PASSAGE SHOWN:
Notoriously controversial writer-director and poet Pier Paolo Pasolini (Salo, or the 120 Days of Sodom) made these three films - The Decameron, The Canterbury Tales, and Arabian Nights - between 1970 and 1974 as the Trilogy of Life series, satirizing religion and class in modern Italian society.

The Decameron (1970) is loosely based on 14th-century Italian writer Giovanni Boccaccio's collection of ten tales, Il Decameron. Pasolini blends them together to create a portrait of a medieval Italy. It's chock-a-block with artists, priests, and other magicians, along with robbers, a fake deaf-mute, naked lovers, naked servants, and nuns all tied together first by the presence of a murderer, Ciappelletto (Franco Citti), who eventually becomes a saint, and then in the second half by the Italian pre-Renaissance painter and architect, Giotto (played by Pasolini himself), who's painting a fresco in a Naples cathedral. The Decameron was originally rated X by the MPAA for all its scandal and general naughtiness.

THE DATA:
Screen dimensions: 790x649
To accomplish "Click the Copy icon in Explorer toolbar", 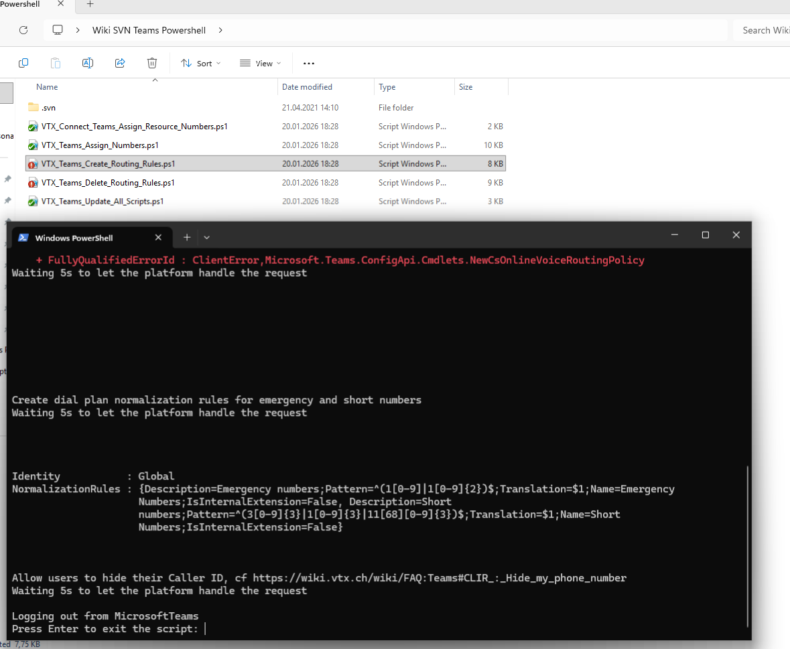I will pos(23,63).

YOUR TASK: Reproduce the part of the passage on Pasolini's Trilogy of Life that runs from "The Decameron (1970)" up to and including "and general naughtiness.". The material has no connection to the passage on Pasolini's Trilogy of Life.

YOUR SOLUTION:
The Decameron (1970) is loosely based on 14th-century Italian writer Giovanni Boccaccio's collection of ten tales, Il Decameron. Pasolini blends them together to create a portrait of a medieval Italy. It's chock-a-block with artists, priests, and other magicians, along with robbers, a fake deaf-mute, naked lovers, naked servants, and nuns all tied together first by the presence of a murderer, Ciappelletto (Franco Citti), who eventually becomes a saint, and then in the second half by the Italian pre-Renaissance painter and architect, Giotto (played by Pasolini himself), who's painting a fresco in a Naples cathedral. The Decameron was originally rated X by the MPAA for all its scandal and general naughtiness.